TASK DIRECTIONS: Pick out each line of the records in which the word "panel" appears.

[[ DATA EXTRACT open ]]

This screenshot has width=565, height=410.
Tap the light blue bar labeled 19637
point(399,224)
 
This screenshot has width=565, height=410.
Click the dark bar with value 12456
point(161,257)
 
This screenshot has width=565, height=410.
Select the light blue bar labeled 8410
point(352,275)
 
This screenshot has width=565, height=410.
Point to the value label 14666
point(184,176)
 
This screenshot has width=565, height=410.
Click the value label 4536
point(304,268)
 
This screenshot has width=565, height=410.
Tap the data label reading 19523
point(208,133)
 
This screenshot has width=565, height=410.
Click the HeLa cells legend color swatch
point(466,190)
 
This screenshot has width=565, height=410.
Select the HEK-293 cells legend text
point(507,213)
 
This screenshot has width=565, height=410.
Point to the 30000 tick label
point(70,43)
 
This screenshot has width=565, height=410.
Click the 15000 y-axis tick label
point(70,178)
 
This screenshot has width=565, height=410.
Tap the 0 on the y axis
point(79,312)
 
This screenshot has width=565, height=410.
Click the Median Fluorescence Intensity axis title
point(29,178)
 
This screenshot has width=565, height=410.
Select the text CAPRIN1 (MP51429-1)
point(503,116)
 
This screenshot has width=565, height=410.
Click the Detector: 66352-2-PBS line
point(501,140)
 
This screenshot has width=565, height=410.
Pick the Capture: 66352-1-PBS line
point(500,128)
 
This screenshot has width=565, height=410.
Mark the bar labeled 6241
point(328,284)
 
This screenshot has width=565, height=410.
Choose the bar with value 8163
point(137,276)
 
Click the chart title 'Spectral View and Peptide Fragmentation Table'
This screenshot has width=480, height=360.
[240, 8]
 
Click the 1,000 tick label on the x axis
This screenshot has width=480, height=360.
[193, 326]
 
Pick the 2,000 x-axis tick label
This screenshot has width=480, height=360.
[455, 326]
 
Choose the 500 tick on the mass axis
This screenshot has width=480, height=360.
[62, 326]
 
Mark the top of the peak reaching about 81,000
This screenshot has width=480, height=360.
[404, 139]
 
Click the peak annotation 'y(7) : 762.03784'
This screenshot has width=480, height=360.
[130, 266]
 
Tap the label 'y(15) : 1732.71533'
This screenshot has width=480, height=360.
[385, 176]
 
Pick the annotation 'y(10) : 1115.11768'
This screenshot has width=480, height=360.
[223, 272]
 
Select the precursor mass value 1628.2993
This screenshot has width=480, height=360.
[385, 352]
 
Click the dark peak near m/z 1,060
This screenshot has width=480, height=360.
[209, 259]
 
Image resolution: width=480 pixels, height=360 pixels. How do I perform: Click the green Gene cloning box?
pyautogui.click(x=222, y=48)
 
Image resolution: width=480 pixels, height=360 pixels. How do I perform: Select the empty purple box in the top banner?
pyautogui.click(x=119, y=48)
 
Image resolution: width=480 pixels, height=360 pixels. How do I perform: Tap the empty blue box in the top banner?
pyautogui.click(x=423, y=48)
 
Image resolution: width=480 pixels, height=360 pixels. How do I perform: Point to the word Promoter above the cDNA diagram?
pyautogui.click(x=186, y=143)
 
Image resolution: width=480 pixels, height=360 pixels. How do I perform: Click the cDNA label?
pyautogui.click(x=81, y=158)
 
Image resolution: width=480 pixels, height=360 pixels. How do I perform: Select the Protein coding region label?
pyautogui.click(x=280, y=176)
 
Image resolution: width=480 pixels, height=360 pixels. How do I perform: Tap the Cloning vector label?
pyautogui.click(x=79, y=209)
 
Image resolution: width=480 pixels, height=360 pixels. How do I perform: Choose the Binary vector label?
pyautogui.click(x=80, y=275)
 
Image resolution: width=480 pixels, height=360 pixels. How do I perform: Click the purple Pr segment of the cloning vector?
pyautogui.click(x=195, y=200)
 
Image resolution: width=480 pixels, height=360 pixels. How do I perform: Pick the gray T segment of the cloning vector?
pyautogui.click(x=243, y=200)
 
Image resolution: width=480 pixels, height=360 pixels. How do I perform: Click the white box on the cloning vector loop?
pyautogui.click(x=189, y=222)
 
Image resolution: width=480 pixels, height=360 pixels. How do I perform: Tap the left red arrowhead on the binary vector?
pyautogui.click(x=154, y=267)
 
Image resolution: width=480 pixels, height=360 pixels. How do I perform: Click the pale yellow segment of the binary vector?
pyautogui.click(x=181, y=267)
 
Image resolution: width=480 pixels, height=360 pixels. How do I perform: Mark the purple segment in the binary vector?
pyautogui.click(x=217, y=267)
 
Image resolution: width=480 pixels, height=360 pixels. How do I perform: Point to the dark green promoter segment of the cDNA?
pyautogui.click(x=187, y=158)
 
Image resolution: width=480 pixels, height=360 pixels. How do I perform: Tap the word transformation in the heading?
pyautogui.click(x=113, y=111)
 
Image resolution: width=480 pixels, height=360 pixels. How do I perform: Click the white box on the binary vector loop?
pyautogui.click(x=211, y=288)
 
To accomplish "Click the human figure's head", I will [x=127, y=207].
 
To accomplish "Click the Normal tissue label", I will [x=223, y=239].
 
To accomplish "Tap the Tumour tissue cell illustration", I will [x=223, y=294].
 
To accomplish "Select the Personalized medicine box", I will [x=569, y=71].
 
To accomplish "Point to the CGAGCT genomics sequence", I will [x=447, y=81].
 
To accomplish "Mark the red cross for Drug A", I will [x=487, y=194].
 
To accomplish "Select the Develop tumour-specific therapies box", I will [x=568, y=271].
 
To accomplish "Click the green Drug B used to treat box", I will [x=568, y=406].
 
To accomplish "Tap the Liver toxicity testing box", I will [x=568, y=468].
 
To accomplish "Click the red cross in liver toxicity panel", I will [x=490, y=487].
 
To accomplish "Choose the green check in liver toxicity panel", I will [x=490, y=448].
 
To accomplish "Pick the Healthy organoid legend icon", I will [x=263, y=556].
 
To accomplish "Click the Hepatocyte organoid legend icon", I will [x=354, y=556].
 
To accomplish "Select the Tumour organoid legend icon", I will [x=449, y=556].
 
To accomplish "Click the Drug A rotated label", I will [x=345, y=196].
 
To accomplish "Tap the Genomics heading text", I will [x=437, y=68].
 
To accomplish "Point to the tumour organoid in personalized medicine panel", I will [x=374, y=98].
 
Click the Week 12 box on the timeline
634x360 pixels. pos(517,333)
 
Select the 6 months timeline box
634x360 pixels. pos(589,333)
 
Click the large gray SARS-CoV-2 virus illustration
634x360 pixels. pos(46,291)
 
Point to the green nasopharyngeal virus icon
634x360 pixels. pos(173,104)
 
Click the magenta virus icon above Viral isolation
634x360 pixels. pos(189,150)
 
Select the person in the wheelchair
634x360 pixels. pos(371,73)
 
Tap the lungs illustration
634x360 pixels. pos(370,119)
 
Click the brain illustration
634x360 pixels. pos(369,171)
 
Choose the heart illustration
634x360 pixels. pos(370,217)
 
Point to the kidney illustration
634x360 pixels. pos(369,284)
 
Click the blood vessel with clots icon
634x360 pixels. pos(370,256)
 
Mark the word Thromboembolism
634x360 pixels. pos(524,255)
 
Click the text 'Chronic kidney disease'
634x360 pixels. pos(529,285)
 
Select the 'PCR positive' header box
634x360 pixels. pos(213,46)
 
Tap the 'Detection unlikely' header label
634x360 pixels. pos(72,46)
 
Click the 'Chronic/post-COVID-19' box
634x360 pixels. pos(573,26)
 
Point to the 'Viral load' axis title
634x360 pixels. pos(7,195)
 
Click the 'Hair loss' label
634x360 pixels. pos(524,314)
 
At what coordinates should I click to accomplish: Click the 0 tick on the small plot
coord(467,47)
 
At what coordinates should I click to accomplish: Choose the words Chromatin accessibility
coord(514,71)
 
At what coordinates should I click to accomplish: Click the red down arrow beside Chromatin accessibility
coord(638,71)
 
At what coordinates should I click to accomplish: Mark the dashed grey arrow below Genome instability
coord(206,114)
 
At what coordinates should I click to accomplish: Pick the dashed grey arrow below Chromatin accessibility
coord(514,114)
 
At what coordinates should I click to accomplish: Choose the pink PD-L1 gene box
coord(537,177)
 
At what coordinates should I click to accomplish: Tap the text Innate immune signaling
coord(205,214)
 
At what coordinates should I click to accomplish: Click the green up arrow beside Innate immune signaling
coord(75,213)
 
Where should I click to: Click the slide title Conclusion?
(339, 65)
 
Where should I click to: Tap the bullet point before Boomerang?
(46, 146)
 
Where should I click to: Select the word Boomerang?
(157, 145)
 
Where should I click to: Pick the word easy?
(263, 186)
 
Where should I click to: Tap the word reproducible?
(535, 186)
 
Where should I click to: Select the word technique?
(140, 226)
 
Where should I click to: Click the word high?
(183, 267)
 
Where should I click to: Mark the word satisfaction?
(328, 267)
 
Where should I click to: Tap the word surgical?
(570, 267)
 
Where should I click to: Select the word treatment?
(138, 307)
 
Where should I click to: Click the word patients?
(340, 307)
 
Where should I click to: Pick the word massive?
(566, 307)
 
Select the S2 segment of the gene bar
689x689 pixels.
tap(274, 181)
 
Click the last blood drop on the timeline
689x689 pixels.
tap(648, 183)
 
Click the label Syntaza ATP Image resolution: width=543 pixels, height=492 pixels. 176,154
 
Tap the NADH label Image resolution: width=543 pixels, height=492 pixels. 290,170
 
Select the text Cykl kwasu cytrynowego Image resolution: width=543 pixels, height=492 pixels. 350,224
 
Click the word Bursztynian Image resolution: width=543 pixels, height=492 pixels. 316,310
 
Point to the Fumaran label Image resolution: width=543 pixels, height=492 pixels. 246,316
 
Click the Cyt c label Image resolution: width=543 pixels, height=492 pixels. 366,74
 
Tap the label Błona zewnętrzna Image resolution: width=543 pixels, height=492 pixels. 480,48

[[ DATA EXTRACT closed ]]

EXERCISE RESULT:
To accomplish "Click the red cross in liver toxicity panel", I will [x=490, y=487].
To accomplish "Choose the green check in liver toxicity panel", I will [x=490, y=448].
To accomplish "Point to the tumour organoid in personalized medicine panel", I will [x=374, y=98].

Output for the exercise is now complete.